精巣に発生する腫瘍の大部分は悪性腫瘍であり、日本では10万人当たり1~2人に発生する比較的稀な腫瘍で、主に20~30歳代の男性に多くみられます。腫瘍の発生率が高くなる因子として家族歴、停留精巣があります。
主な症状は精巣(陰嚢)の腫れや硬結(固くなる)で、痛みを伴わない場合がほとんどです。また、進行性の場合には転移部位による様々な症状がみられることがあります。

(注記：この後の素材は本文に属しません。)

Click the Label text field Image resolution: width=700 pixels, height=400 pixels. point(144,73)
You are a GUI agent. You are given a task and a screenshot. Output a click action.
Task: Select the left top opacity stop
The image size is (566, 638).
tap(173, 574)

精巣腫瘍には大きく分けてセミノーマ(精上皮腫)と非セミノーマの2種類の組織型があります。セミノーマは精巣腫瘍の50%近くを占める最も多い組織型で、放射線治療の感受性が高い腫瘍です。非セミノーマには胎児性癌、卵黄嚢腫瘍、絨毛癌、奇形腫などの様々な組織型があり、これらが混在していることもあり、セミノーマに比べ転移を起こしやすい性質があります。また、セミノーマとその他の組織型が混在している場合も非セミノーマとして取り扱います。

診断方法

精巣の触診や超音波検査で腫瘍を確認します。転移を検索するためにCT検査を行います。
さらに血液検査で下記の腫瘍マーカーを測定します。

  • α-胎児性タンパク(AFP:非セミノーマの約50~70%で高値
  • ヒト絨毛性性腺刺激ホルモン(hCG:セミノーマの10~20%で高値
  • 乳酸脱水素酵素(LDH:精巣腫瘍の50%で高値

組織型を診断するために、腫瘍がある精巣を手術で摘出します。腫瘍マーカーの値と摘出した精巣の病理学的検査で組織診断を確定します。

病期分類

日本泌尿器科学会病期分類

Ⅰ期: 腫瘍が精巣、精巣上体、精索に限局し、転移がない
Ⅱ期: 横隔膜より下のリンパ節に転移がある
ⅡA-リンパ節転移巣が5cm未満
ⅡB-リンパ節転移巣が5cm以上
Ⅲ期: 横隔膜より下のリンパ節以外に転移がある
Ⅲ0-転移部位は確認できないが腫瘍マーカーが陽性
ⅢA-縦隔、鎖骨上リンパ節に転移あり
ⅢB-肺転移あり
ⅢC-肺以外の臓器に転移あり

治療方法

摘出した精巣の組織型と種々の検査による病期分類に応じて、治療法を決定します。

セミノーマ

Ⅰ期:
経過観察では15~20%に再発がみられます。腹部大動脈周囲のリンパ節への放射線予防照射を行った場合では再発率は5%以下になります。
ⅡA期:
化学療法または放射線療法を行います。
化学療法ではブレオマイシン、エトポシド、シスプラチンという3種類の抗癌剤を使用し(BEP療法)、3コース施行します。放射線療法では、転移巣および大動脈周囲や骨盤内のリンパ節に放射線を照射します。
ⅡB期:
化学療法としてBEP療法を3~4コース施行します。
Ⅲ期:
化学療法としてBEP療法を3~4コース施行します。

セミノーマはPET検査の有用性が高いため、ⅡA期以上の症例に対して治療後にPET検査を施行します。PET検査が陰性であっても、残存している腫瘍が大きい場合には、手術で摘出し組織診断を行う必要があります。

非セミノーマ

Ⅰ期:
経過観察では30%に再発がみられます。放射線の感受性は低いため、組織診断結果によっては、予防的治療としては抗癌剤による化学療法を行う場合があります。
ⅡA期:
精巣摘除後に腫瘍マーカーが正常化し、転移巣の大きさが2cm未満であれば、手術(後腹膜リンパ節郭清術)または経過観察を行います。
腫瘍マーカーが高値または転移巣の大きさが2cm以上では、化学療法としてBEP療法を3~4コース施行します。
ⅡB期:
化学療法としてBEP療法を3~4コース施行します。
Ⅲ期:
化学療法としてBEP療法を3~4コース施行します。

非セミノーマⅡA期以上の症例では、治療後に腫瘍マーカーが正常化しない場合は、抗癌剤の種類を変更した化学療法を追加します。腫瘍マーカーが正常化し残存している腫瘍が大きい場合には、手術で摘出し組織診断を行う必要があります。摘出した組織の診断によっては、化学療法を追加する場合があります。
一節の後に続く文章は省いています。